Cuando llegué allí con Ellen para hacerme cargo de los asuntos de mi hermana y arreglar las cosas para el funeral, tenía intención de permanecer una o dos semanas como máximo, ocupándome de la transferencia de la propiedad. Sin embargo, de alguna forma, me demoré hasta mucho después de que Ellen se hubiera ido. Quizá fuera el pensamiento del invierno en Nueva York, que se hacía más duro a cada año que pasaba; pero no podía hallar las fuerzas necesarias para volver. Como al final no me decidí tampoco a vender su casa. Si estoy atrapado aquí, es en una trampa a la que me he resignado. Además, trasladarme nunca ha sido muy de mi agrado; cuando me canso de esta pequeña habitación —y ocurre a menudo—, no puedo pensar en ningún otro lugar donde ir. He visto todo el mundo que deseo ver. Este sencillo lugar es ahora mi hogar, y tengo la seguridad de que será el último. El calendario en la pared me dice que han transcurrido ya casi tres meses desde que me instalé aquí. En algún lugar en las páginas que faltan hallarán la fecha de mi muerte.

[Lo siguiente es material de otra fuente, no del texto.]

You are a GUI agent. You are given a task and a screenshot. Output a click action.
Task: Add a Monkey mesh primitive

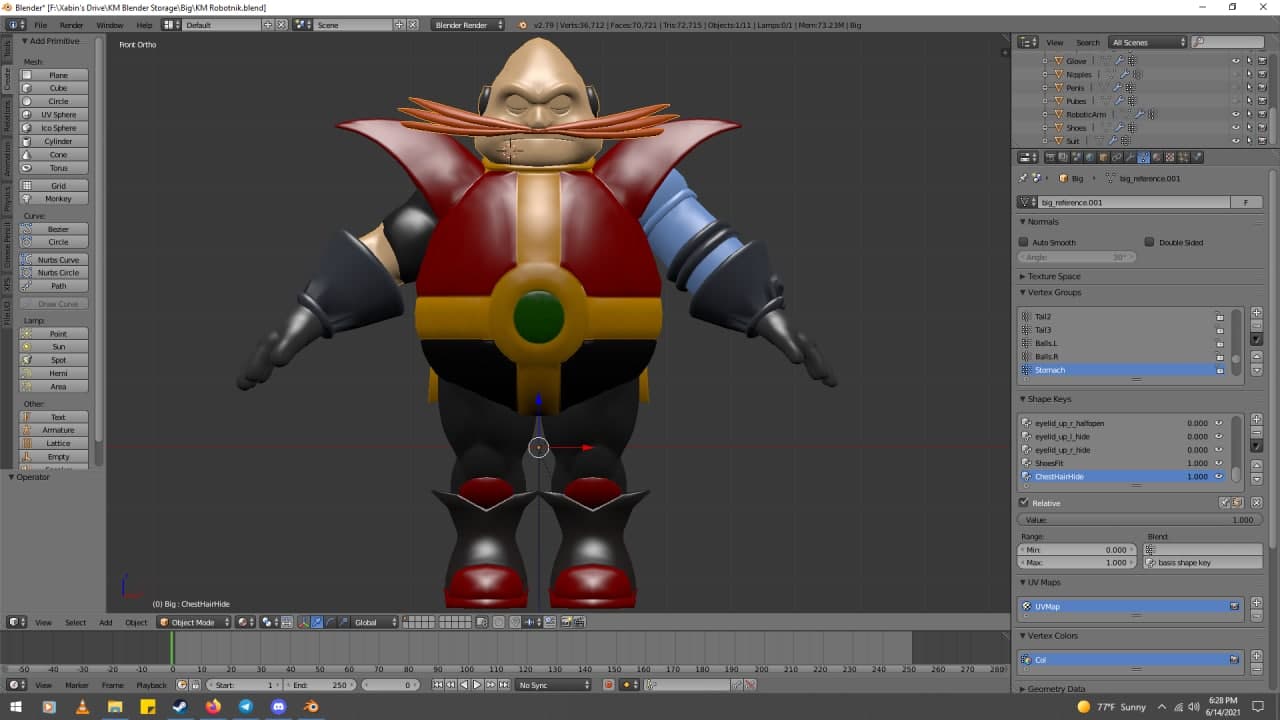[58, 199]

La semana pasada ha visto otra oleada de «incidentes». La última noche fue con mucho el más dramático. Puedo recitarlo casi palabra por palabra de las noticias de lo mañana. Poco después de medianoche la señora Florence Cavanaugh, una ama de casa que vive en el 7 de Alyssum Terrace, Cutter’s Grove, iba a cerrar las cortinas de su habitación delantera cuando vio, mirándola a través de la ventana, lo que describió como «un gran negro que llevaba una máscara de gas o una mascarilla de inmersión», La señora Cavanaugh, que solo iba vestida con su camisón, retrocedió de la ventana y chilló llamando a su marido, que dormía en la habitación contigua, pero cuando el hombre llegó el negro ya había escapado.
La policía local se inclina por la teoría de la «mascarilla de inmersión», puesto que cerca de la ventana descubrieron huellas de pisadas que podrían haber sido producidas por un hombre pesado con aletas de inmersión. Pero no han sido capaces de explicar por qué nadie llevaría un equipo de inmersión a tantos kilómetros del agua.

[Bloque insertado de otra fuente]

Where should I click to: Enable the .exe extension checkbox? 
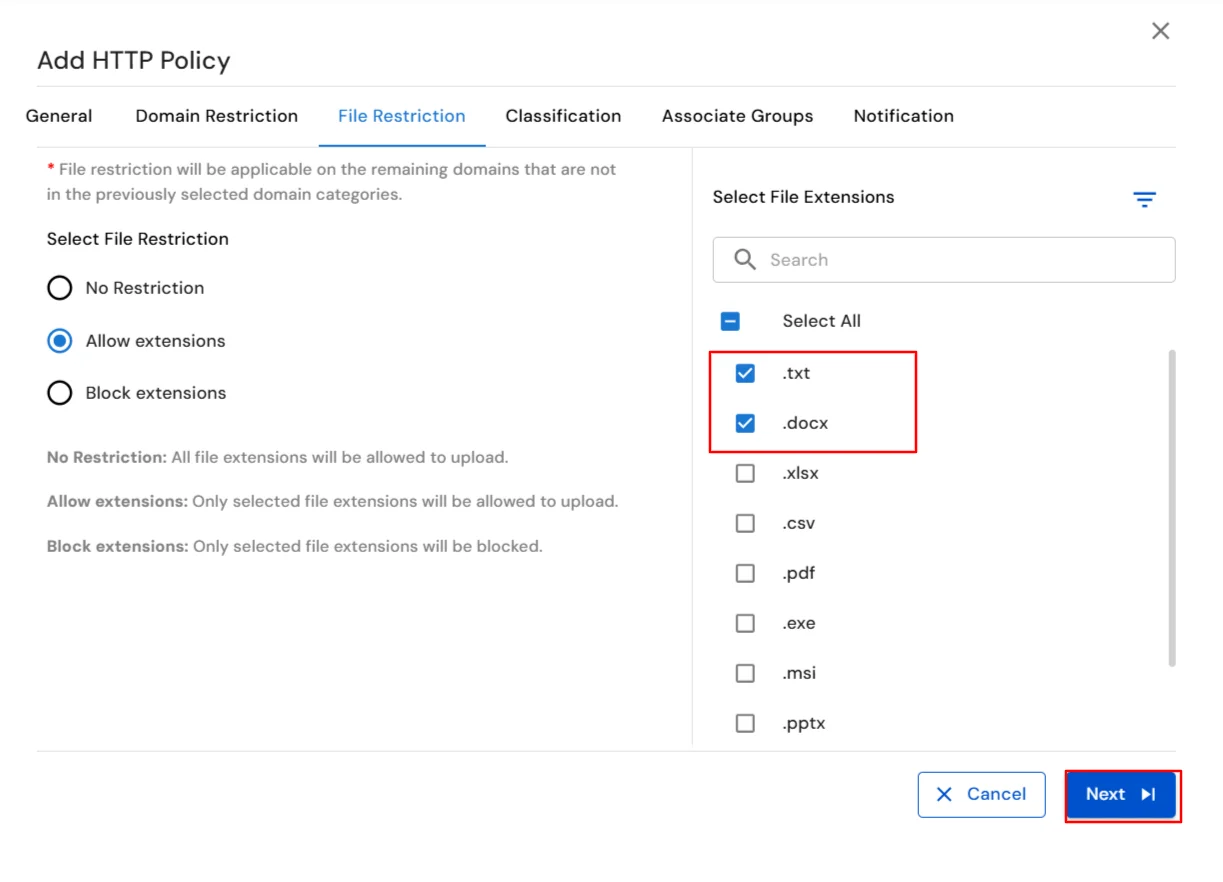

Normalmente el informe concluye con la noticia de que «el señor y la señora Cavanaugh no pueden ser localizados para comentar el hecho».
La razón de que me haya interesado en el caso —lo suficiente al menos para memorizar los detalles descritos arriba— es que conozco muy bien a los Cavanaugh, Son mis vecinos de la puerta de al lado.
Llámenlo el ego de un escritor envejecido si quieren, pero de alguna forma no puedo evitar el pensar que la visita de esa última noche iba dirigida a mí. Esos pequeños bungalows verdes parecen todos iguales en la oscuridad.
Bueno, todavía queda un poco de noche fuera…, el tiempo suficiente para rectificar el error. No voy a ir a ninguna parte.
Creo que, de hecho, será un final más que apropiado para un hombre de mi profesión, ser absorbido en el desenlace del relato de otro hombre.
Hazte viejo conmigo,
lo mejor aún tiene que pasar.
Dime, Howard: ¿cuánto falta para que sea mi turno de ver el rostro negro apretado contra mi ventana?